Los juguetes eran la economía circular del barrio: canicas, trompos, yoyos y baleros, algunos más útiles para lastimar dedos que para divertir, y unos luchadores que, aunque decían ser El Santo y demás ídolos del pancracio, parecían ser el mismo nada más que pintado de diferentes colores. Las niñas, en su reino bien delimitado y muy de rol doméstico -ya ni la amuelan, pensaban que, por ser mujeres, traían en sus genes, lavar trastes, hacer las compras, cambiar pañales y hacer la comida-, pasaban horas con sus juegos de té, la tiendita de abarrotes, muñecos con pañal que tenían una carrera más activa que muchos bebés reales, y joyería barata que solo servía para rasguñar.
La mañana del 25 de diciembre era la más emocionante del año: abríamos los regalos con la misma emoción que un científico descubriendo una nueva fórmula o un desastre. Había, claro, las muñecas de clase alta —la Barbie importada, que en ese tiempo era más rara que un eclipse total— y las muñecas mexicanas llamadas Beatriz, que con sus 90 cm y caminar torpe se convertían en las verdaderas reinas del barrio.
Y los juguetes “extremos”, otra joya: el Juego de Química Mi Alegría, un llamado riesgoso a la intoxicación infantil, y el de Biología, con su rana disecada, que más que inspirar ciencia parecía una advertencia de zona de peligro. Los legos, esos saboteadores silenciosos, siempre dejaban una pieza escondida, preparada para el ataque furtivo a la planta del pie justo cuando salías de la regadera.

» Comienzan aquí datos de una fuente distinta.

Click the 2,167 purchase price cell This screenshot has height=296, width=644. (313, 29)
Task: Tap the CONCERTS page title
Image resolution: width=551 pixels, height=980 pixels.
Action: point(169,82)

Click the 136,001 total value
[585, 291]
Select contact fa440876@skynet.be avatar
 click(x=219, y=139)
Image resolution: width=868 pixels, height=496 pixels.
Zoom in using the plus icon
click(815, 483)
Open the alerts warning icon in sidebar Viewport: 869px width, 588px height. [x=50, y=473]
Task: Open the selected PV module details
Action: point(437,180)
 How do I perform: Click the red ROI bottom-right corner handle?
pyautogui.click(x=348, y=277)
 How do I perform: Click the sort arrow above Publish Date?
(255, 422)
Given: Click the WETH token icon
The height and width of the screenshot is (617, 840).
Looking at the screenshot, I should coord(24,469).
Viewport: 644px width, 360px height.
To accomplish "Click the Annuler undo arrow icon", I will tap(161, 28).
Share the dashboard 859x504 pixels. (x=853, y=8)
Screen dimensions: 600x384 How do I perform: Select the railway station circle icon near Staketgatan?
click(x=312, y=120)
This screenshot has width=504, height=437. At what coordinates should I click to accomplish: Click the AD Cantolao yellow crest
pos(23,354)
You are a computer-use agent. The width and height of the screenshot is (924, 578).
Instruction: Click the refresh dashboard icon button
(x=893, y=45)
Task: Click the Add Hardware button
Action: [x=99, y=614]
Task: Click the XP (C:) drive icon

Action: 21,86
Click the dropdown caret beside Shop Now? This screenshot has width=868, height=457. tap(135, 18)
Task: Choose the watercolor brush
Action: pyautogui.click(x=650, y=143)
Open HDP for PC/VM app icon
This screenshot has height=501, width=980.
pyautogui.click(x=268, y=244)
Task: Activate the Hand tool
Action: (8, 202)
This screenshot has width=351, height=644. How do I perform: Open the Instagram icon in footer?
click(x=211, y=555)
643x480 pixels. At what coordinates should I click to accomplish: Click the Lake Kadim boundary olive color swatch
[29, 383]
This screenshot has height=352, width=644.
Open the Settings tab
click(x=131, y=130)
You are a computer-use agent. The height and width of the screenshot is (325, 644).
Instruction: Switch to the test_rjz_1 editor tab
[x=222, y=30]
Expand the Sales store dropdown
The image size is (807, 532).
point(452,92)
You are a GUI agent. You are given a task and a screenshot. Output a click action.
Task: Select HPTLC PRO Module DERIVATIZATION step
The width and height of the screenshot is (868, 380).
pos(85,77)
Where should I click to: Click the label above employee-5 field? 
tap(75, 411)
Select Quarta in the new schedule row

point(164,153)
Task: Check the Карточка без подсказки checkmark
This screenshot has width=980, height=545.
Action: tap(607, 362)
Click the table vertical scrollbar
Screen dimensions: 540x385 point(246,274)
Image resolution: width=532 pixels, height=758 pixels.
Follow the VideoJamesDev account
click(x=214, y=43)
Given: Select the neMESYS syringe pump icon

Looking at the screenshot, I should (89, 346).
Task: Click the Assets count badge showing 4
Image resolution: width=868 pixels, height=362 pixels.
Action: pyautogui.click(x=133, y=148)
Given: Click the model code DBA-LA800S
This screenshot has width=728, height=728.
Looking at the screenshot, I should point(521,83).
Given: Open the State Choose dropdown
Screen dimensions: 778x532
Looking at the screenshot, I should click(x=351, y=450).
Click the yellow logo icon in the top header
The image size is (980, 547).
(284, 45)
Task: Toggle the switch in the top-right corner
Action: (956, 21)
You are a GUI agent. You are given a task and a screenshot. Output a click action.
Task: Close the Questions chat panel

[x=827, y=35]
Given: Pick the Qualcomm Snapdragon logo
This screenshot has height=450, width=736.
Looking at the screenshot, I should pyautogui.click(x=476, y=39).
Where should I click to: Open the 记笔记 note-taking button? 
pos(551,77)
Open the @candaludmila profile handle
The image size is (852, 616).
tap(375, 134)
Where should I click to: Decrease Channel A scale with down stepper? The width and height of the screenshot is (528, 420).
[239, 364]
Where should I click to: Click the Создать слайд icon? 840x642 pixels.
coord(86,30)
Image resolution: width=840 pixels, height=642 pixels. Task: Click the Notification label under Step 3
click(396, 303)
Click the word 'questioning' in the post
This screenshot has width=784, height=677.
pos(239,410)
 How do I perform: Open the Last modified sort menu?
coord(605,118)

Al final, uno entiende que los juguetes de la infancia no son solo eso: son pequeñas metáforas de la vida. Nos enseñan a jugar con reglas que a veces cambian, a soportar el dolor inesperado y a encontrar la alegría en la pura compañía. En cada pelota ponchada, en cada truco con el trompo o en cada discusión por las canicas, está la historia de quienes aprendimos a vivir antes de saberlo. Y así, sin darnos cuenta, se construye ese paraíso pequeño que llamamos infancia.